Conejo y Cazador (episodio)

Aunque habiten guaridas y nidos, aunque salgan de cubiles y cuevas, las criaturas de este bosque no lo son, ni de sí ni de él. Las criaturas de este bosque duermen con un ojo abierto en las imposibles anémonas de agua dulce. Mudan la piel que nunca cubrió caparazón. Aparecen sin anuncio ni cómputo: una nutria cuelga de la hoja ancha de una palma, un perezoso se deja llevar por la corriente pedregosa de la quebrada. A veces, de hecho, la anguila vuela y el alce suda.

Conejo supo esto desde el principio. No lo entiende, pero lo sabe: lo anticipa ahí donde palpa su entorno, justo debajo del pelaje. Este bosque alberga lo que no cabe en él.
Pero hoy se entera de otra cosa, cosa lanzada en el aire mudo que la rodea, cosa que aterriza suave sobre su lomo gris. Y es que algunas de estas criaturas que solo conoce de lejos se están acercando hoy, una tras la otra, desde la mañana, y Ella no halla motivo alguno para ello. Se acercan de modos que no convienen para ninguna criatura, sea presa, depredador, o mero testigo de pequeñas debacles.
Hoy la miran.

Ha pasado tiempo, un tiempo de mesura múltiple y dudosa, desde que Ella empezó a andar de la mano de Cazador. Ha pasado tiempo desde que la orden y su cumplimiento se aunaron. En todo este tiempo Conejo podía desplazarse por el bosque sin preocupación, podía recorrer entre piedra y claros a sus anchas, royendo cáscara y bañada en sol con el verbo ocasional de Cazador como su único haber.
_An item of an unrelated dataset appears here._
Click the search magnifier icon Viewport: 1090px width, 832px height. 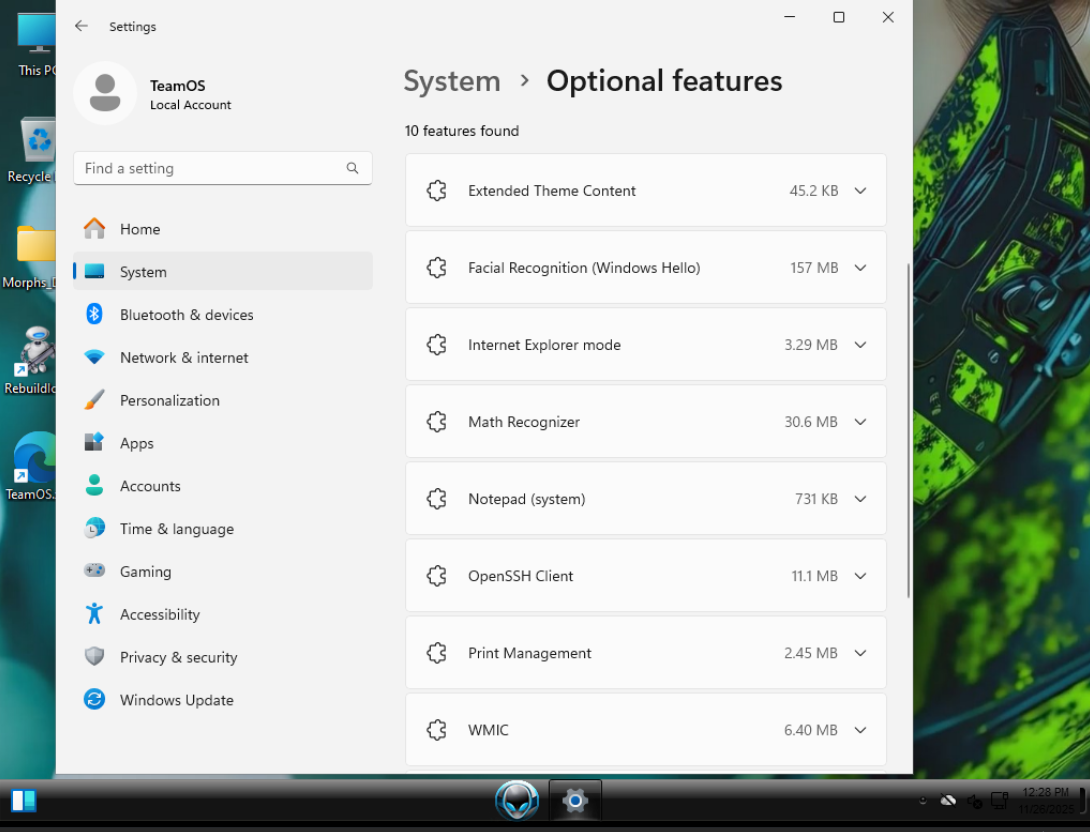[x=352, y=168]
En este tiempo su carne mutó: el flanco elongado, un surco curvo de vientre en flor, la línea serpentina de cadera creciente. En este tiempo bebió de una sola fuente, en el cuarto de muros lisos. Y así lo han notado todas las otras criaturas de este bosque, y así la miran ahora, con suma curiosidad. Ella lo sabe, no lo entiende, y no le importa entender.
Esta curiosidad deviene en algún ansiar, como la muda de las pieles imposibles. Y por eso, naturalmente, la fauna se mueve.

Una mangosta fue la primera en acercarse con hambre obvia, y Ella sintió el reverbero obtuso y torpe de un deseo que apenas se lloraba caníbal. Y es que la mangosta, en su ansiar, la miraba de reojo, avergonzada de su propósito. No procedía devorar a su hermana silvestre, pero no podía evitar la petición: su mirada era más bien ruego. A los pocos momentos su portadora aceptó el límite de su condición, y se alejó sin más ni más.
Al rato se le acercó un mandril. Con ademán despreocupado ambuló hacia Conejo, consideró dos de sus opciones e ignoró la tercera, y decidió que la lascivia primate de una sola mirada bastaba para sostenerlo el resto del día.

Por la tarde Conejo sintió la presencia de otro animal, diminuto y suspicaz: una pulga que saltaba hacia el cuerpo ya palpitante –su cuerpo, el que latía en espera del llamado de su amado– y se alojaba certero en el centro de su pelaje. Esta pulga no franqueó cortesías. De plano la llamó, en voz tierna y aguda, pidiéndole entrada. Conejo se echó a reír. Sin entender cómo, pues nunca ha tenido el don del habla, le respondió. Quédate ahí si quieres, pulga. Quédate, y mira todo lo que quieras, pero entiende que no serás sino testigo de la orden ajena. Tu mirada, como la de cada criatura de este bosque, se clavará en la tela que nunca podrás rasgar, que nunca te cubrirá. Conejo sabe todo esto hoy, no lo entiende, y no le importa entender. Deseada, su deseo está en otra parte.